March 12, 2014 -- A couple on a honeymoon, a family with young children, and a group of co-workers were among the 239 people on board Malaysia Airlines flight MH370 when it disappeared off the grid.
Norli Akmar Hamid and her husband Muhammad Razahan Zamani were going to Beijing for a honeymoon, their relatives told the Wall Street Journal in Kuala Lumpur, Malaysia, this week.
Paul Weeks, the father of two young sons from Australia, reportedly took off his wedding ring and watch and gave them to his wife, Danica, before taking off on the fated flight for a new job in Mongolia, with strict instructions to give the jewelry to his sons if something should happen to him, Danica Weeks told Australia's 9News.
"If something should happen to me then the wedding ring should go to the first son that gets married and the watch to the second," Danica quoted her husband as saying. "I would love him to walk through that door, hold him one more time."
Tong Soon Lee, a 31-year-old who worked at the U.S. technology firm Freescale Semiconductor, was engaged to get married later this year, his relatives told a reporter for the Malay Mail Online at a hotel in Putrajaya, Malaysia.
The family of businessman Tan Ah Meng said that he and his wife, Chuang Hsiu Leng, were supposed to go to Beijing on Wednesday but postponed their trip and decided to take along their eldest son, Tan Wei Chew, 19, before he leaves for university in the United States, according to Singapore's Straits Times.
The three family members ended up taking the fated MH370 flight instead, leaving two younger siblings ages 14 and 12 behind. The children are waiting for word of their parents and brother, a relative told the Straits Times.

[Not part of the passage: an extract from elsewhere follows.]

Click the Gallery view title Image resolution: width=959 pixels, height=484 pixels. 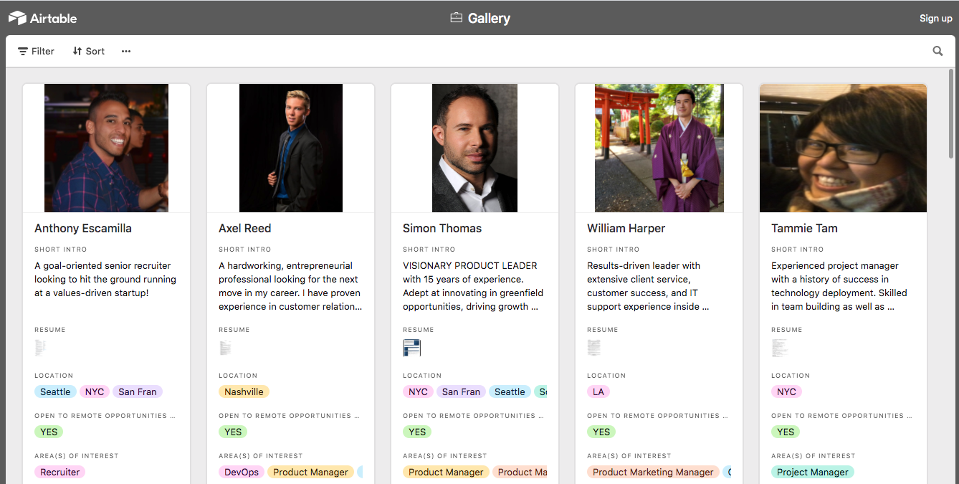pyautogui.click(x=489, y=18)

Another passenger, Stanley Wong Sai Sang, was also supposed to be on a different flight. He missed his earlier flight and was put on MH370, his wife told the Malay Mail Online. The date of the flight was actually Sang's birthday, she noted.
Also on board was a 62-year-old mother, Datin Biby Nazli Mohd Hassim, who was traveling with her two grown daughters, Dina and Maria, as well her sister Noorida. Earlier that day Noorida, 57, had celebrated her retirement with colleagues, the Mail Online reported.
Philip Wood, 50, is an IBM executive who had just come from Texas where he was visiting family on his way to Beijing. He was preparing for a move to Kuala Lumpur, his brother James Wood told the Associated Press. Wood was divorced and had two sons.
"There is a shock, a very surreal moment in your life," James Wood said. "Last Sunday, we were all having breakfast together. And now, you can't."